A disc of mass $ M $ and radius $ R $ is rolling without slipping with linear velocity $ v $. What is its total kinetic energy?

• A. \( \frac{1}{2} Mv^2 \)
• B. \( \frac{3}{4} Mv^2 \)
• C. \( \frac{1}{4} Mv^2 \)
• D. \( \frac{5}{6} Mv^2 \)

Hint:

For rolling objects, always add both translational and rotational kinetic energy. Use the relation \( v = \omega R \) when rolling without slipping.
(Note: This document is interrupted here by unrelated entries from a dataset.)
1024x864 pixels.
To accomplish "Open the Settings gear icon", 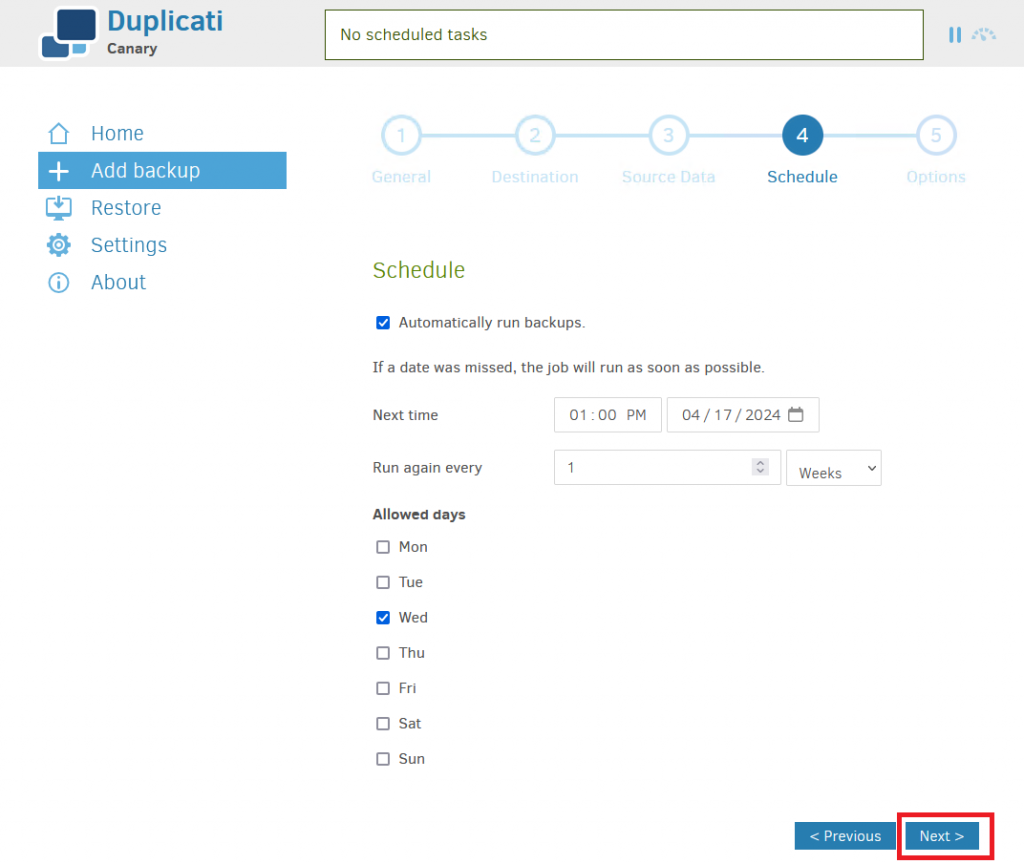I will [x=59, y=245].
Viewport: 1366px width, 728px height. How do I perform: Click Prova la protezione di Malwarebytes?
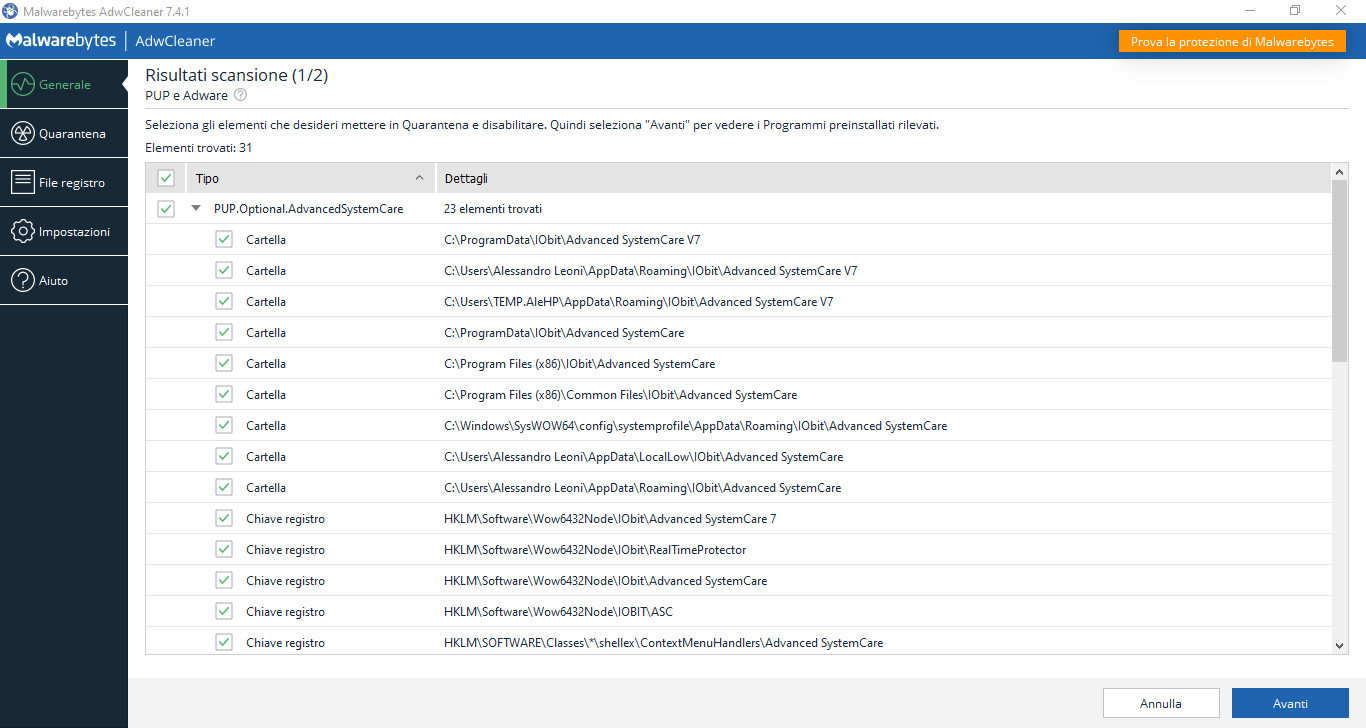click(1232, 42)
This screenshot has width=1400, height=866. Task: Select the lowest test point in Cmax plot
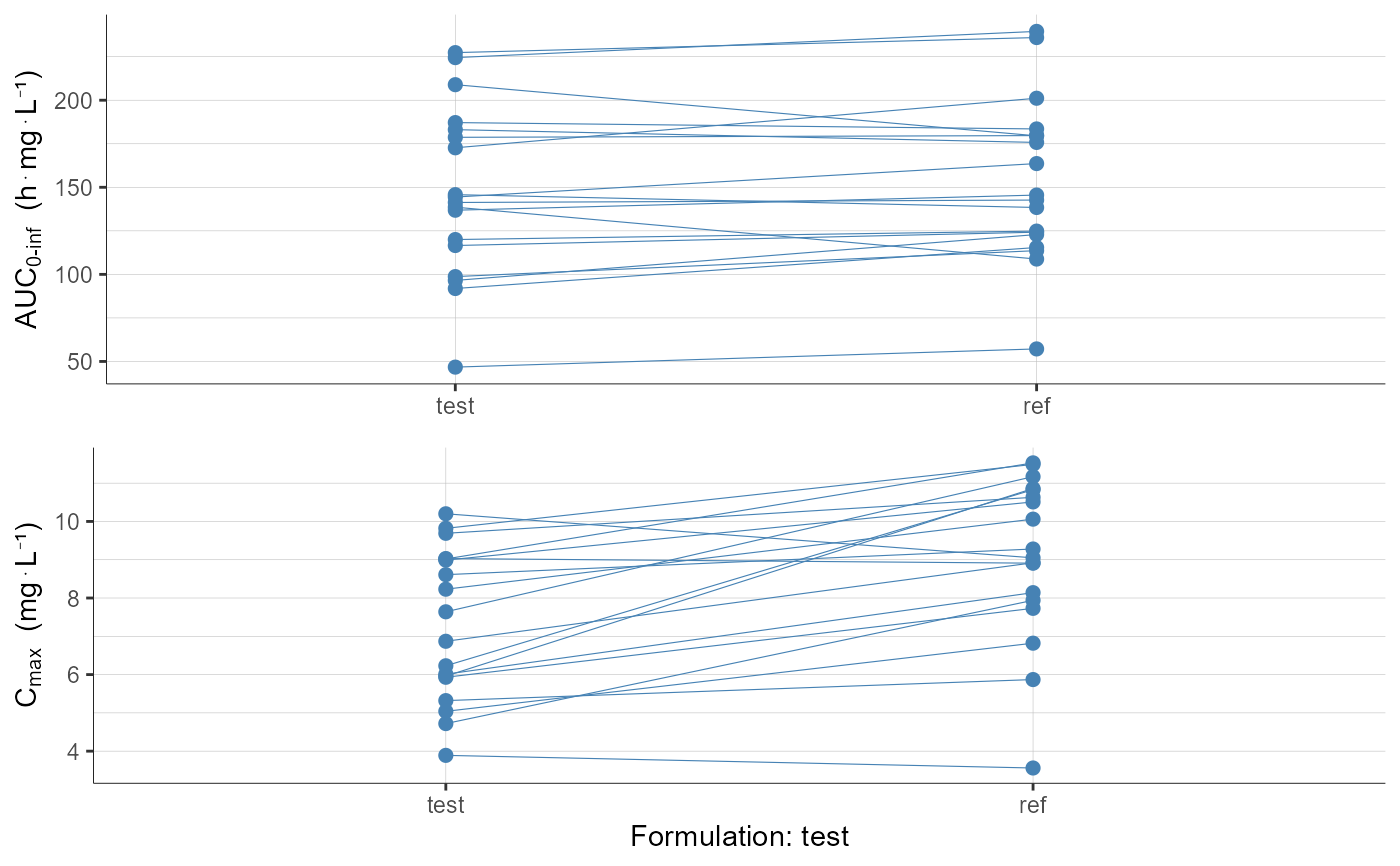tap(446, 755)
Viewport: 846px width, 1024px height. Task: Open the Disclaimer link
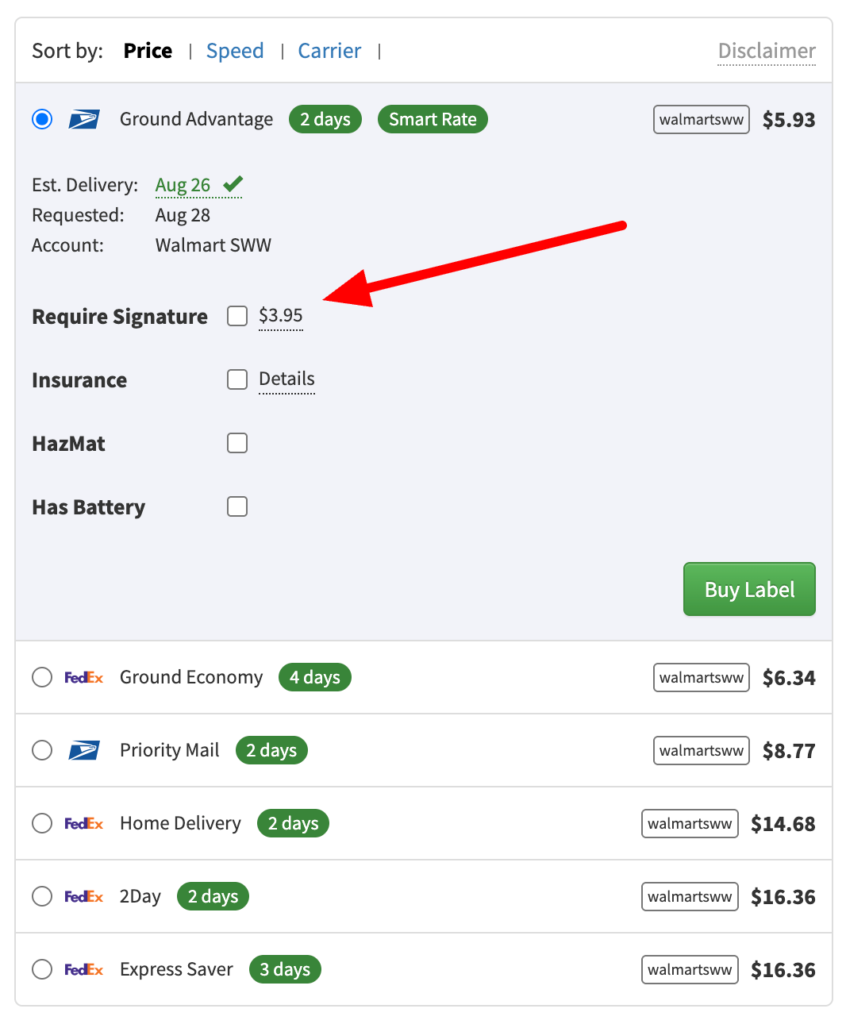coord(767,51)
For a disc, the moment of inertia is \( \frac{1}{2}MR^2 \).

Answer 1

The Correct Option is B

When a disc rolls without slipping, it has two forms of kinetic energy:
1. Translational Kinetic Energy: \[ K_{\text{trans}} = \frac{1}{2} M v^2 \] 2. Rotational Kinetic Energy: \[ K_{\text{rot}} = \frac{1}{2} I \omega^2 \] For a solid disc, the moment of inertia about its center is: \[ I = \frac{1}{2} M R^2 \] Since the disc is rolling without slipping, we use the rolling condition: \[ v = \omega R \quad \Rightarrow \quad \omega = \frac{v}{R} \] Substitute into rotational energy: \[ K_{\text{rot}} = \frac{1}{2} \cdot \frac{1}{2} M R^2 \cdot \left( \frac{v}{R} \right)^2 = \frac{1}{4} M v^2 \] Now, total kinetic energy is the sum of both: \[ K_{\text{total}} = K_{\text{trans}} + K_{\text{rot}} = \frac{1}{2} M v^2 + \frac{1}{4} M v^2 = \frac{3}{4} M v^2 \]